You still produce dopamine normally — just fewer exaggerated spikes.
3. NAC boosts antioxidant protection
It increases glutathione, the brain’s main antioxidant.
Chronic addiction (especially stimulants, alcohol, opioids, nicotine) increases oxidative stress, which alters dopamine neurons.
NAC protects these dopamine neurons, which:
stabilizes mood
reduces irritability
improves recovery from withdrawal
🔥 Evidence in Addictions
Studies show NAC can reduce cravings or compulsive behavior in:
✔️ Cannabis addiction
Pretty strong evidence — reduced cravings, improved abstinence in teens and adults.
✔️ Cocaine & stimulant addiction
Mixed results, but NAC tends to help with craving more than preventing relapse.
✔️ Nicotine addiction
Helps reduce cue-induced cravings.
✔️ Pornography / compulsive sexual behavior
Several case reports and pilot studies show NAC reduces compulsive urges by balancing glutamate.
✔️ Gambling addiction
Some positive results in small trials.
✔️ OCD-like behaviors / hair pulling
NAC helps significantly by modulating glutamate — similar mechanism.

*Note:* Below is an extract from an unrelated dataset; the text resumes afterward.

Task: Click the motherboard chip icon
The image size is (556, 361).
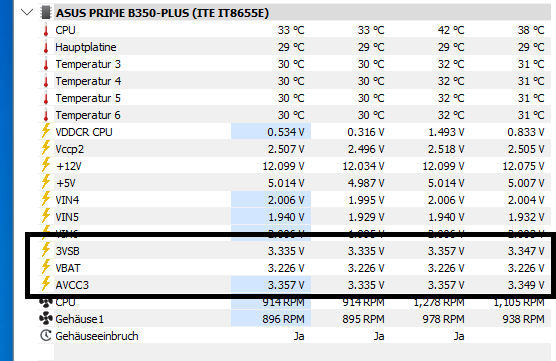Action: [45, 12]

⏱️ How long until it works?
Most people feel:
Less craving in 1–2 weeks
Much stronger reduction at 4–6 weeks
💊 Dosage People Commonly Use
Not medical advice — just what typical research protocols use:
600–1200 mg per day = general wellness, antioxidant
1800–2400 mg per day = addiction, compulsive behavior, cravings
Taken in divided doses (900 mg morning / 900 mg evening).
 
Its mind boggling to me that theres so many addiction problems in the west and something as simple as this isnt known by any doctors or talked about in any rehabs or media. Im just fucking around with it i could only imagine what a real specialist could do with it.
 
Very interesting info - thanks for sharing. It is a staple of mine rotated throughout the year. I have never noticed a reduction in cravings albeit I don't have many to begin with, but would love to smoke if I knew it wouldn't kill me or make me disabled at one point. I quit a long time ago, but did when it was something to do when you stood at a door controlling crowds from coming into the bar for 8 hours straight. I still miss the terrible habit and periodically will have nicorette so I don't get the carcinogens but get the nicotine.

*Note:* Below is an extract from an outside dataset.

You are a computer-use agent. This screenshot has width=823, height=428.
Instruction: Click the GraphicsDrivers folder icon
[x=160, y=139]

Considering they can IV this antioxidant and the health benefits to your organs and in general killing free radicals, if it is good for addiction - it is a sin they don't use it. It is available at all hospitals for acetaminophen poisoning and a few other forms of poisonings. Considering oral NAC is 10% max, can you imagine if it was given via IV. Considering NAC is picked over glutathione orally as gluathione is useless orally but so in injectable / IV form. I am curious if it is the glutathione (which is usually why it is taken), or if NAC has something else to it? I don't have the answer but I will do a deeper dive when I have time tonight.
Thank you posting this as this may help many people. I have read dozens of Naturopathic books and most touch on oral NAC, and I don't recall one mentioning the benefit of blunting addiction but you are living proof it helped.